The task: Pull out each line of the records below that contains the word "Click", with capitalization counting, and copy those lines in full.

Available data:
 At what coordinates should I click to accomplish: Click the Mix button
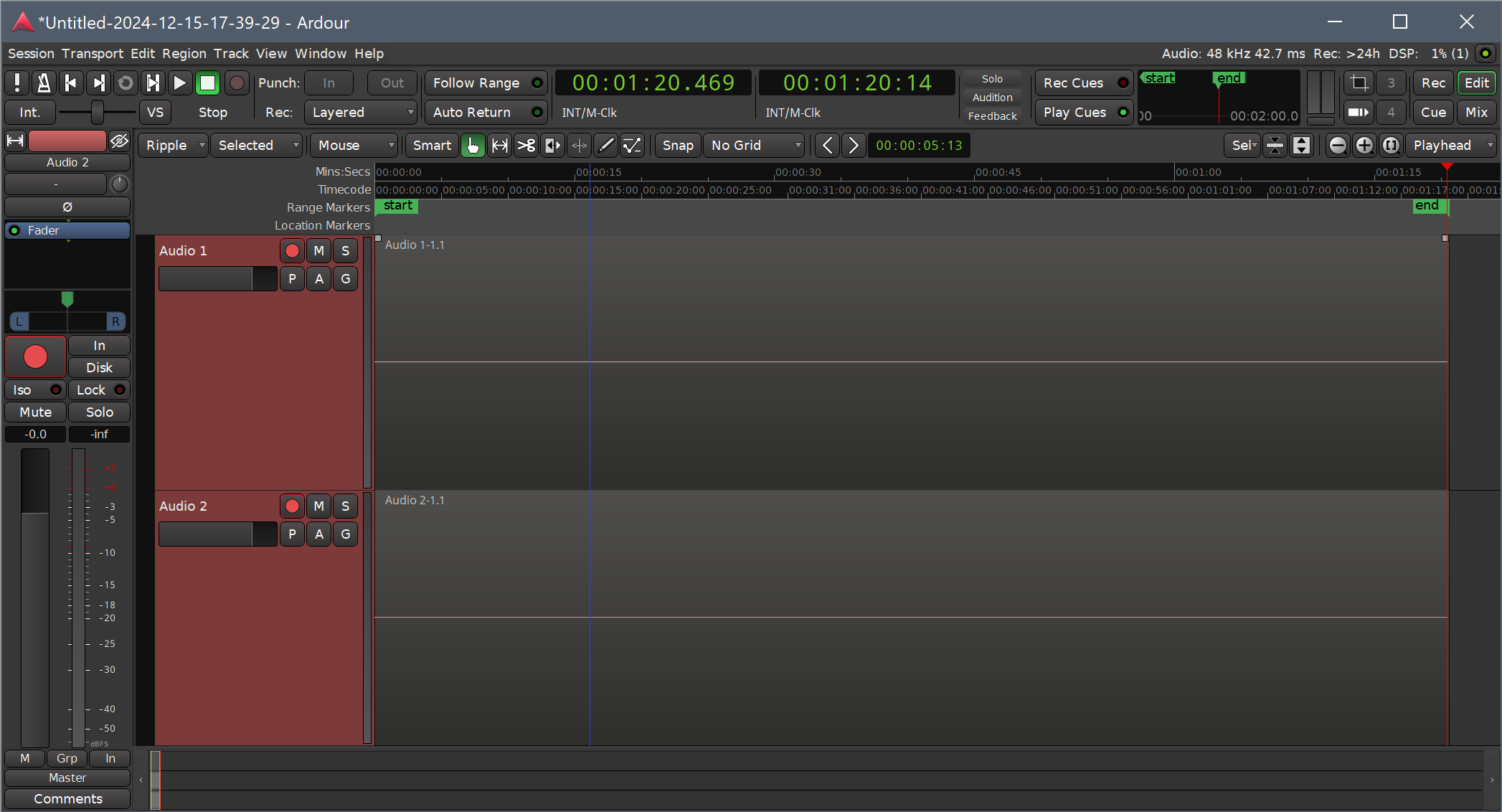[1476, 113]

---

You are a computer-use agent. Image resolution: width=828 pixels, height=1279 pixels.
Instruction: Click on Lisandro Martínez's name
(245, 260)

Task response:
 At what coordinates should I click to accomplish: Click the Mix button
Instruction: Click on Lisandro Martínez's name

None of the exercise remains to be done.